I had no trouble adding footage from a digital camera; clipping scenes accordingly to eliminate dull footage and maximize the joy of the audience; including transitional sequences and titles to avoid jump cuts between unrelated footage; and adding rolling credits and an audio file of a classical piece by Strauss to emphasize the medium of film/video. While editing, I realized that the original audio that had been recorded often disrupted the continuum of the music, so I quickly found the audio editing tool and minimized the intrusive effects.
Overall, the only point of which I struggled was figuring out how to export and compress the file so that it would not be overly large, and so that it could be easily embedded on YouTube and this blog. If I was teaching a class on how to use iMovie to produce videos, it would be necessary to model how to save videos appropriately either through a video tutorial or in class. Also, I would want to provide a written text that students could refer to during this process.
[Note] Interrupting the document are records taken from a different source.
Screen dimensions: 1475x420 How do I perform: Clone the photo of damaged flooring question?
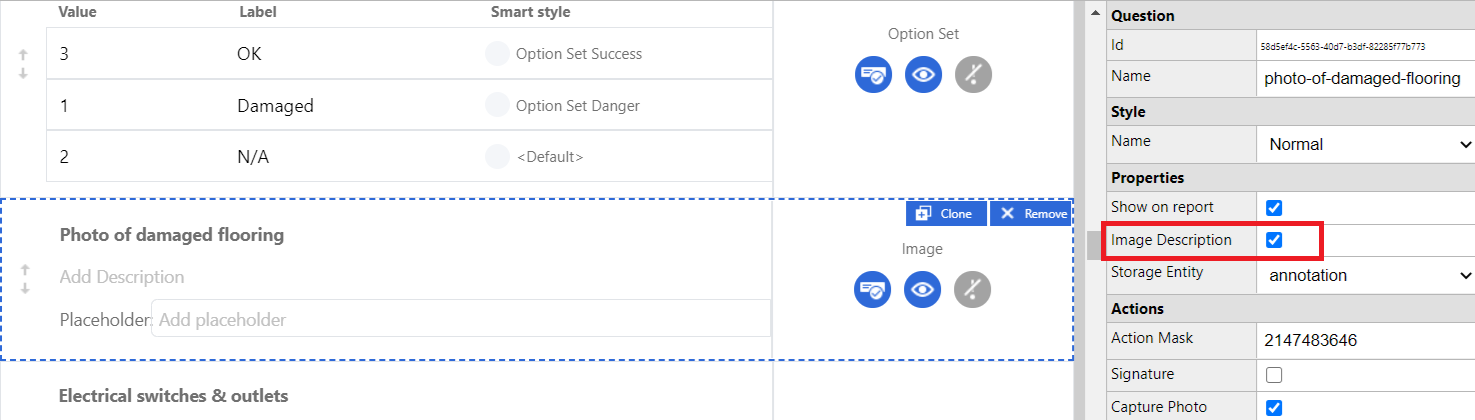pos(946,214)
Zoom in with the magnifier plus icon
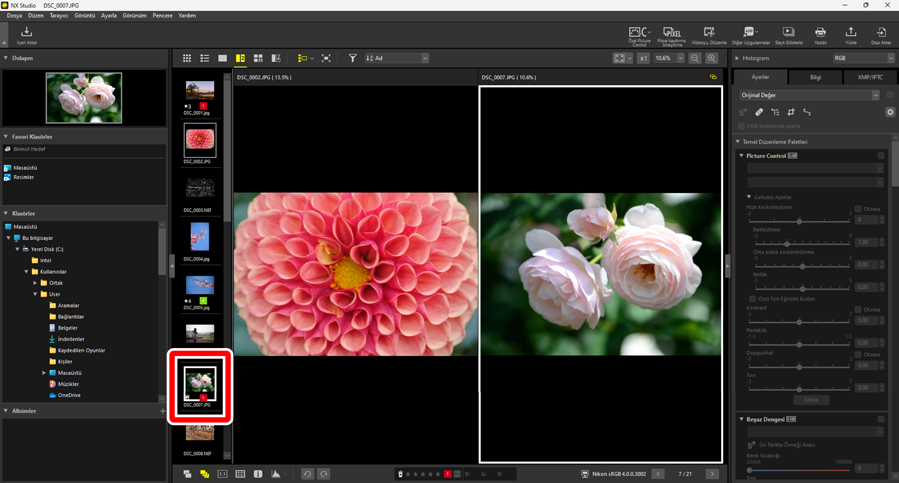 711,59
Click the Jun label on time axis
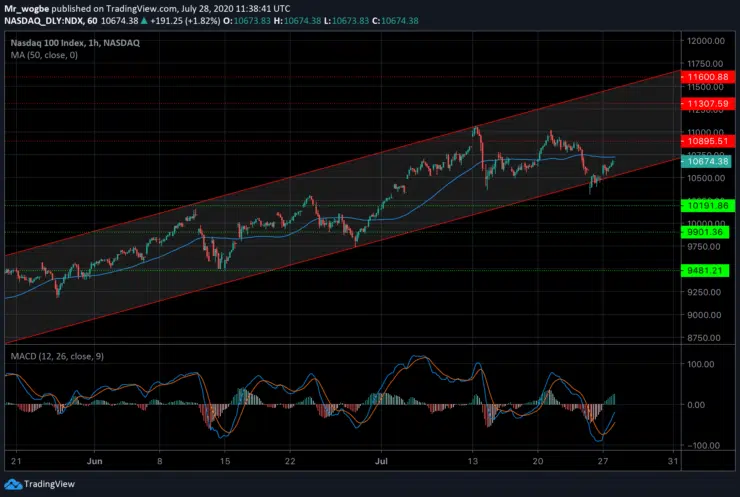 (x=94, y=462)
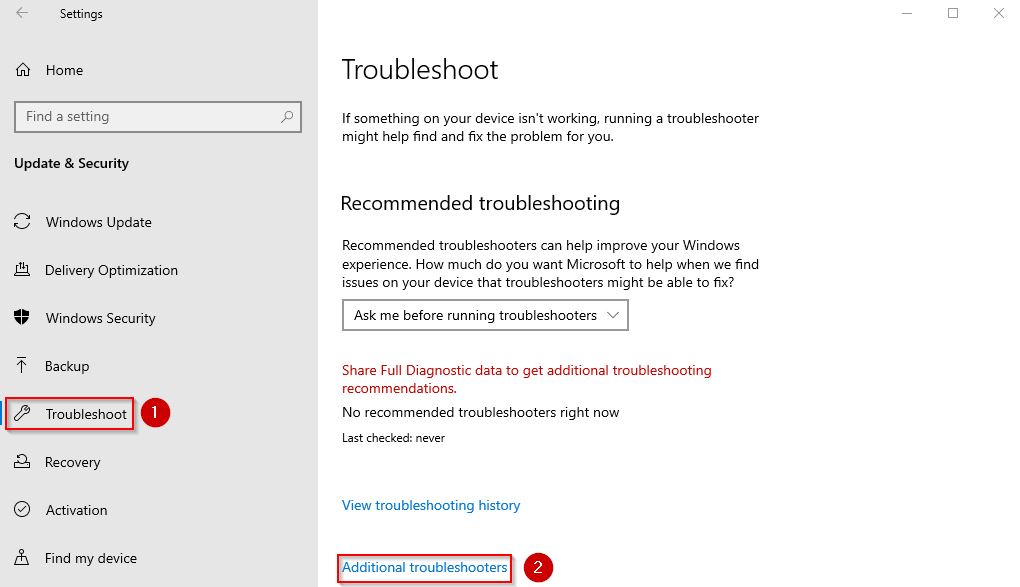The image size is (1020, 587).
Task: Click the Find my device icon
Action: [x=22, y=558]
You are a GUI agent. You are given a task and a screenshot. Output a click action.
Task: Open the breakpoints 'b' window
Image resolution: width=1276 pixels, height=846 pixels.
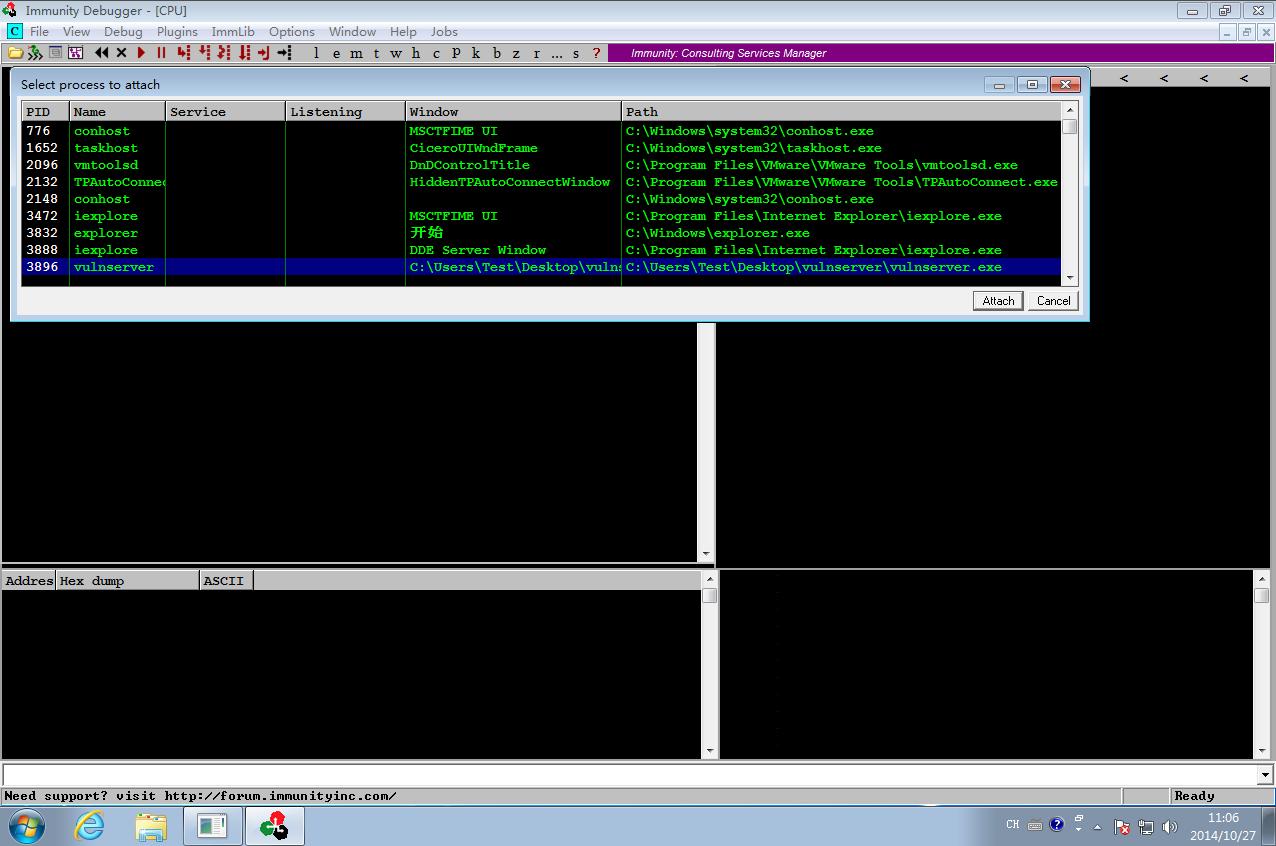coord(497,53)
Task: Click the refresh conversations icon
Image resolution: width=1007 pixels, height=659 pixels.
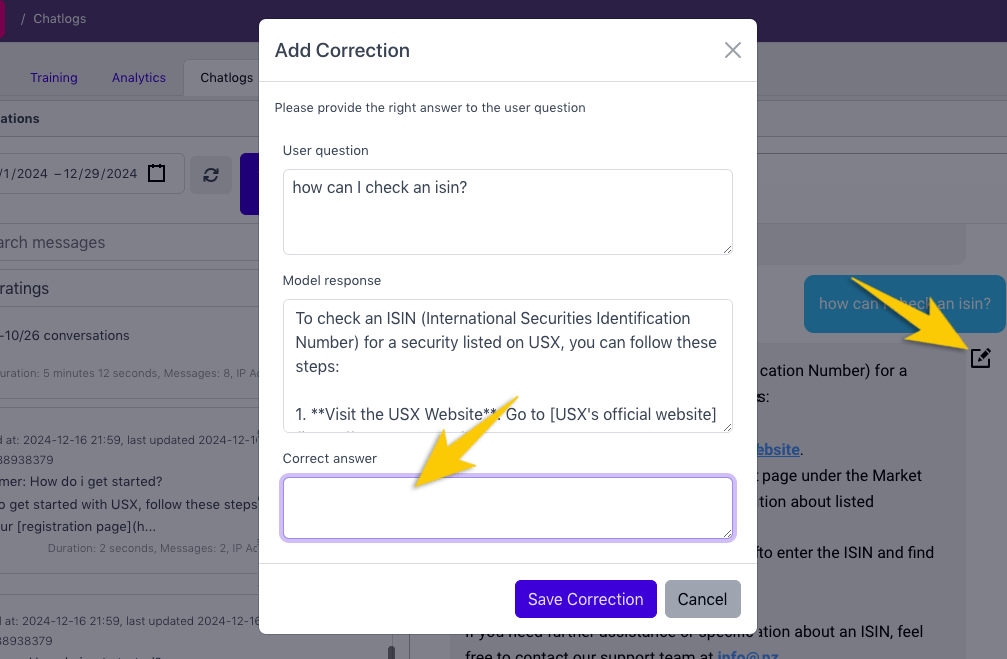Action: pos(211,174)
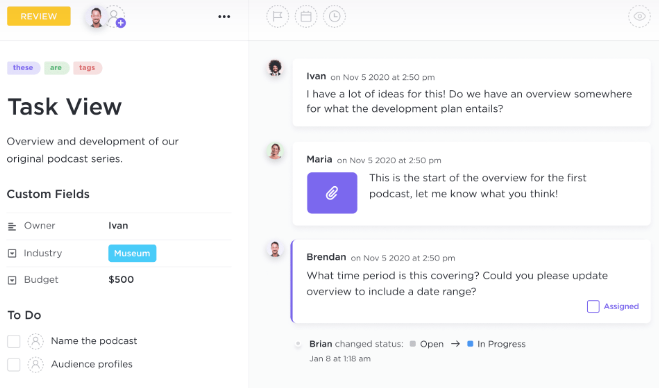Toggle the watcher eye icon
Screen dimensions: 659x388
click(x=639, y=16)
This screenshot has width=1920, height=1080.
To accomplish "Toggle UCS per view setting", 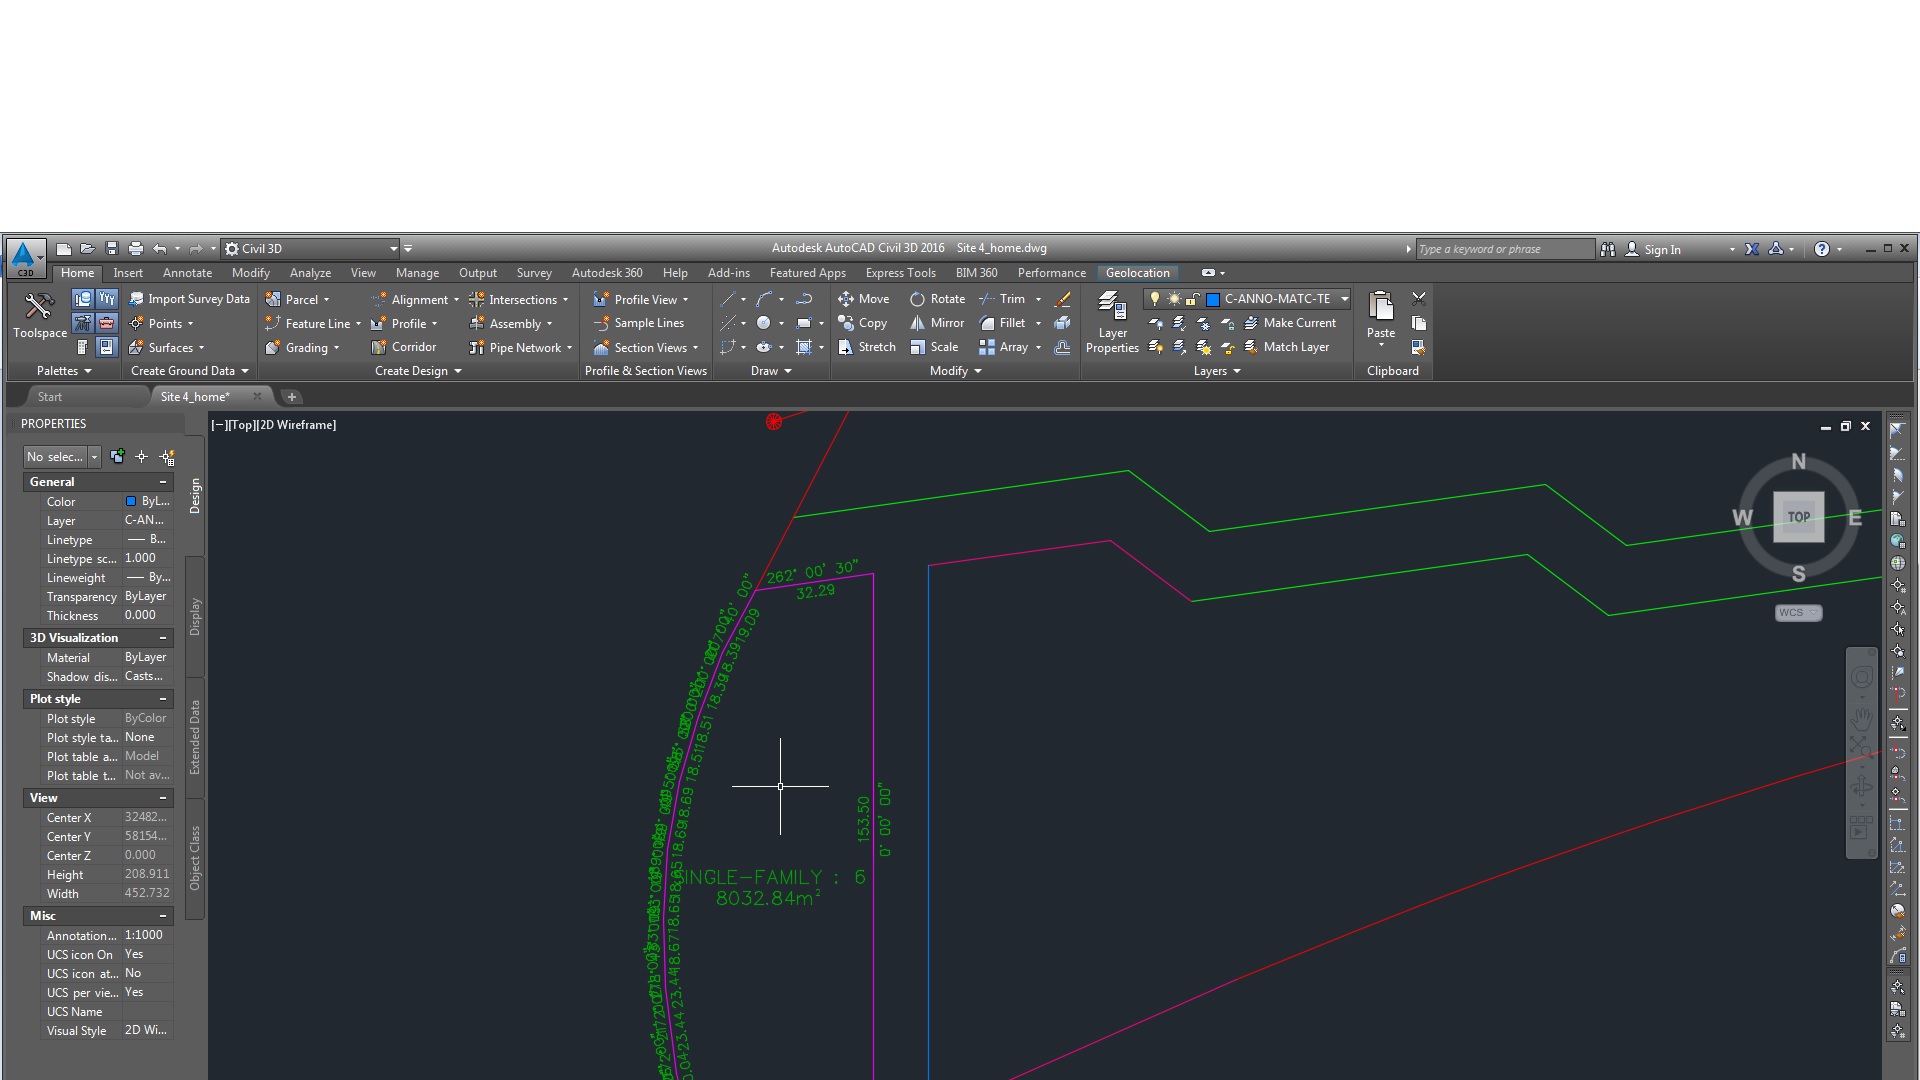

Further, I don’t think that this film does as much as it can with using various shots to influence/enhance a film narrative’s structure. As the narrative is mostly developed in the transitional frames, this wasn’t too big a problem.
Given the chance to integrate video production in the curriculum, I would ideally give the students the chance to make a relatively brief, similarly playful narrative for an initial assignment. This initial assignment would facilitate engagement and humor. A final assignment might require that students develop more serious ideas and expressions around issues that have personally meaningful significance to them (e.g., family histories, dramatic interpretations of texts, editorial positions, journalistic inquiry, etc.).